Eyes on The Go Inc (OTCMKTS:AXCG) Swings Wildly
If the message boards are anything to go by, Eyes on The Go Inc (OTCMKTS:AXCG) enjoys the support of many loyal shareholders. People say that they have been invested in the company for years and insist that they have no intention of selling any time soon. The mood is generally positive and a lot of traders believe that the ticker could soon break through the $0.01 per share barrier.
Looking at the press releases, we can see where the optimism is coming from. AXCG made nine announcements over the last six and a half months and informed us about more traffic on their Gander TV streaming website, about new venues being added to it, and about increasing revenues.
For all the enthusiasm, however, AXCG is proving to be extremely volatile. Between March 31 and April 8, for example, it jumped out of the triple zero levels and went as high as $0.0025. Unfortunately, the run was cut short yesterday when it wiped out nearly a third of the value and closed the session at $0.0017. This makes the future performance rather unpredictable and, judging by the latest 10-Q, this might not be the only problem.
Here’s what AXCG had as of September 30, 2013:
- cash: $2,178
- current assets: $34 thousand
- current liabilities: $1.4 million
- quarterly revenues: $16 thousand
- quarterly net loss: $316 thousand
Some of the issues like the lack of cash and the rather big net loss are quite obvious. We should note, however, that there are a few positive things as well. The revenues (though far from enough to outweigh the expenses) have made a huge year-over-year leap and even when you compare the results above with the ones posted at the end of the second quarter of 2013, you’ll see a 136% increase in proceeds. If the optimism coming out of the recent press releases turns into yet more substantial revenues, AXCG might become an extremely interesting stock to follow. The future reports should give us a clearer picture of where the company is heading, but in the meantime, there is one thing you need to consider.

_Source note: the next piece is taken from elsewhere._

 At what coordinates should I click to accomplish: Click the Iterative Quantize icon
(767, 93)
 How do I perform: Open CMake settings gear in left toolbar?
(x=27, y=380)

It’s clear that AXCG‘s debt is quite substantial. Some of the notes are convertible into common stock and although the management team has so far been able to keep the dilution at bay, there are some things to suggest that this is changing.

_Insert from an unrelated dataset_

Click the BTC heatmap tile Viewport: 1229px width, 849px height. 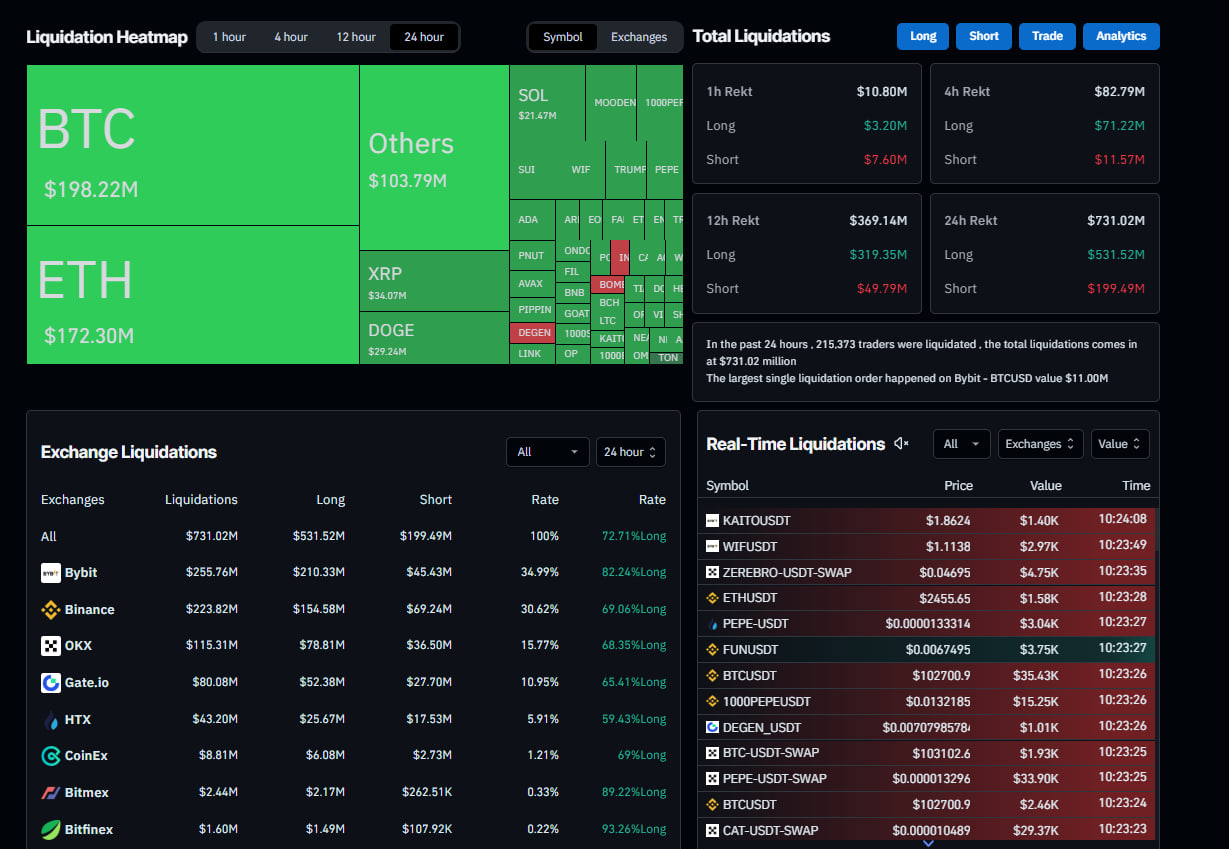tap(192, 145)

In September 2013, for example, some note holders turned $41,430 worth of debt into more than 190 million shares of common stock. This brings the conversion rate down to just over $0.0002 per share and it presents a massive profit opportunity for the former creditors.
The 2013 10-K which should come out soon will tell us if there’s been additional share issuance. In the meantime, doing a lot of due diligence and considering all the risks carefully might not be a bad call.
Medient Studios Inc (OTCMKTS:MDNT) is another OTC ticker that lost ground during yesterday’s session. It logged some significant volume while wiping out more than 40% of its market cap. Vega Biofuels Inc (OTCMKTS:VGPR), on the other hand, managed to shift $2 million worth of stock, added 34% to its value, and closed the day just shy of $0.01 per share.